On 2023-11-18 00:52, Cordell Bloor wrote:
The rocblas-test executable sets a five-second alarm signal before it
executes some tests. If the alarm goes off before the test completes,
rocblas-test will abort, under the assumption that there was deadlock
that prevented the test from completing.
The default alarm timeout for tests is 500 seconds. There is a 5 second
alarm signal used for the fancy multithreaded logging system in
rocblas-test, but that's not the alarm that was triggered. The logs
clearly show the test was running for ~500 seconds.
On slow hosts, such as lyra.rocm.debian.net, the timeout set for the
alarm is insufficient to complete the test even when everything is
functioning normally.
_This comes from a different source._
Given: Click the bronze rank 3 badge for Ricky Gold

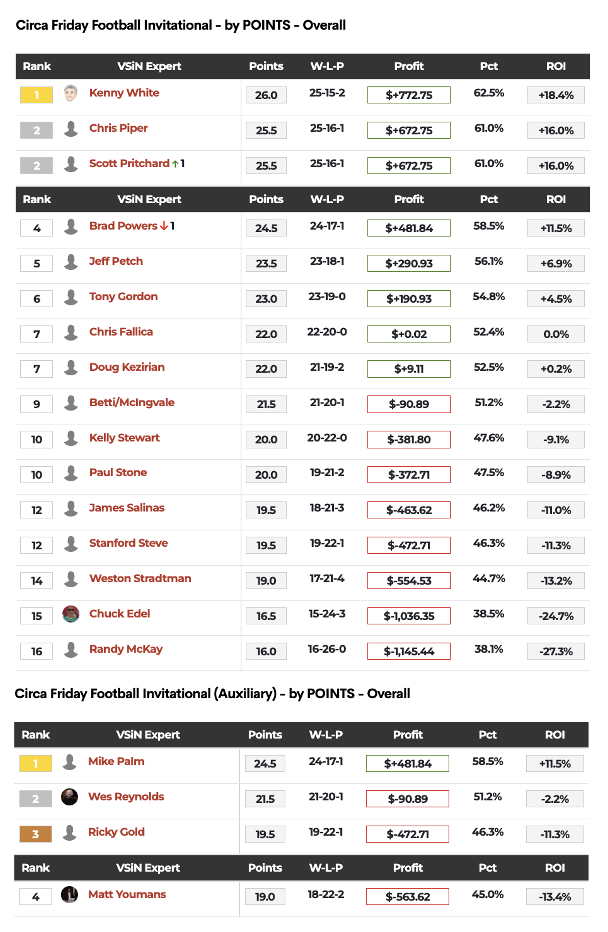Looking at the screenshot, I should [x=35, y=833].
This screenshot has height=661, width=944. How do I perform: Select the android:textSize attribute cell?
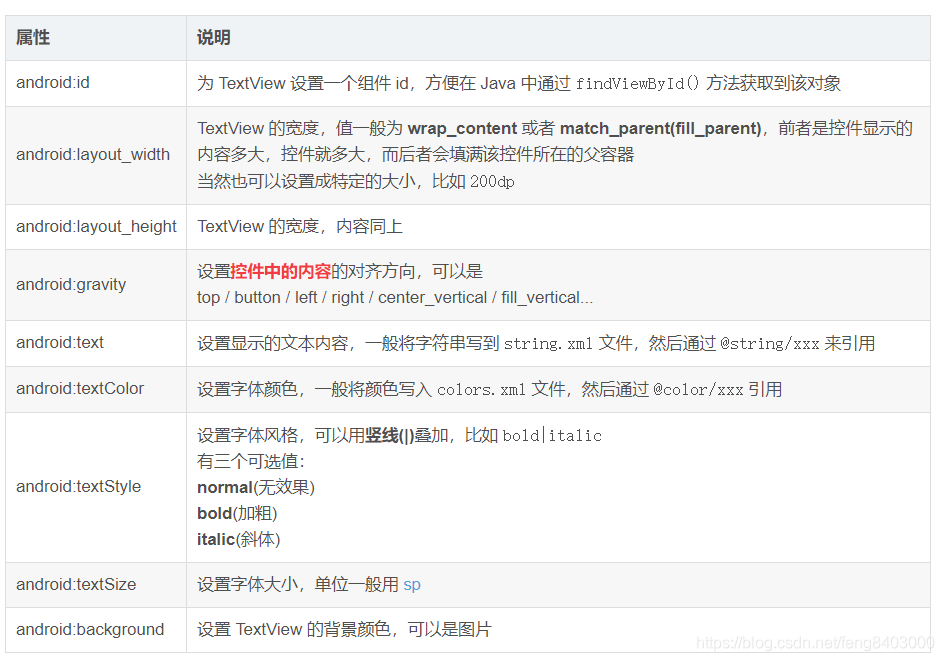[74, 584]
This problem can be observed in the test logs for
amd64+gfx900 [1].
The problem wasn't observed on my MI25 test system a few months ago [2].
However, I was wrong in believing this discrepancy was because Lyra is
slow. When I ran the tests manually on Lyra in a qemu container, I
observed the exact same behaviour, but could see that there was an
amdgpu driver timeout that caused a GPU reset. This occurred at exactly
the same point in the test suite as on the CI.
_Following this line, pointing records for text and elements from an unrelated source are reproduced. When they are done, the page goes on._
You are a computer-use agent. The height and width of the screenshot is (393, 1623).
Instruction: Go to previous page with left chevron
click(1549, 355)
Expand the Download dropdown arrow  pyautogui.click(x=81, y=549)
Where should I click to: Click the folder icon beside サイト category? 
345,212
My question is now whether this is specific to Lyra or if it applies to
all systems with Vega 10 GPUs.
There is no single value that would be appropriate for the alarm timeout
on every machine, so the timeout should either be configurable at
runtime or entirely removed from the rocblas-test utility.
The timeout can be configured by setting the environment variable
ROCBLAS_TEST_TIMEOUT=<seconds> or disabled by setting
ROCBLAS_TEST_TIMEOUT=0.
Sincerely,
Cory Bloor
[1]:https://ci.rocm.debian.net/data/autopkgtest/testing/amd64+gfx900/r/rocblas/913/log.gz
[2]: https://slerp.xyz/rocm/logs/full/2023-08-22-gfx900.log